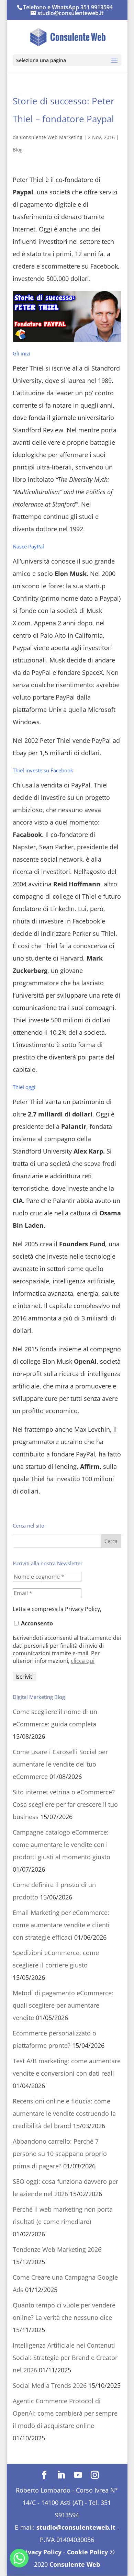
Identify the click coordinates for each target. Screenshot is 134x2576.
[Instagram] (95, 2475)
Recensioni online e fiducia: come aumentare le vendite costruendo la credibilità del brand (64, 2113)
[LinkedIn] (61, 2475)
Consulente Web (74, 2564)
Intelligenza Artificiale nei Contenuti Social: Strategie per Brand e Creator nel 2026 (65, 2357)
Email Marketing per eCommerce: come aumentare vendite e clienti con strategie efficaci (61, 1924)
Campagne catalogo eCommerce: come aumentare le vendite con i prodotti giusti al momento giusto (61, 1844)
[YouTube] (78, 2475)
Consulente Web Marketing (51, 137)
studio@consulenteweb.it (75, 2527)
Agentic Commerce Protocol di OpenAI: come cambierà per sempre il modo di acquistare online (65, 2413)
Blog (18, 149)
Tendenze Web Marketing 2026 (57, 2249)
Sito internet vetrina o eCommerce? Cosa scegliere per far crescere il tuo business (65, 1804)
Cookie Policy (87, 2552)
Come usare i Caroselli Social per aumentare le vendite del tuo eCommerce (60, 1764)
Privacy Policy (40, 2552)
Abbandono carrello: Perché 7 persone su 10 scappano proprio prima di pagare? (60, 2153)
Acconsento (36, 1623)
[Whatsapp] (19, 2558)
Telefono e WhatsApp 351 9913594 (68, 7)
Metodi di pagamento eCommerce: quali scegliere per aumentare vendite (63, 2005)
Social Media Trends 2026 (50, 2385)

────────────────

→ PROBLEM DESCRIPTION: The answer must consist of every line from the data that contains the word "eCommerce".

→ REPLY:
Email Marketing per eCommerce: come aumentare vendite e clienti con strategie efficaci (61, 1924)
Campagne catalogo eCommerce: come aumentare le vendite con i prodotti giusti al momento giusto (61, 1844)
Sito internet vetrina o eCommerce? Cosa scegliere per far crescere il tuo business (65, 1804)
Come usare i Caroselli Social per aumentare le vendite del tuo eCommerce (60, 1764)
Metodi di pagamento eCommerce: quali scegliere per aumentare vendite (63, 2005)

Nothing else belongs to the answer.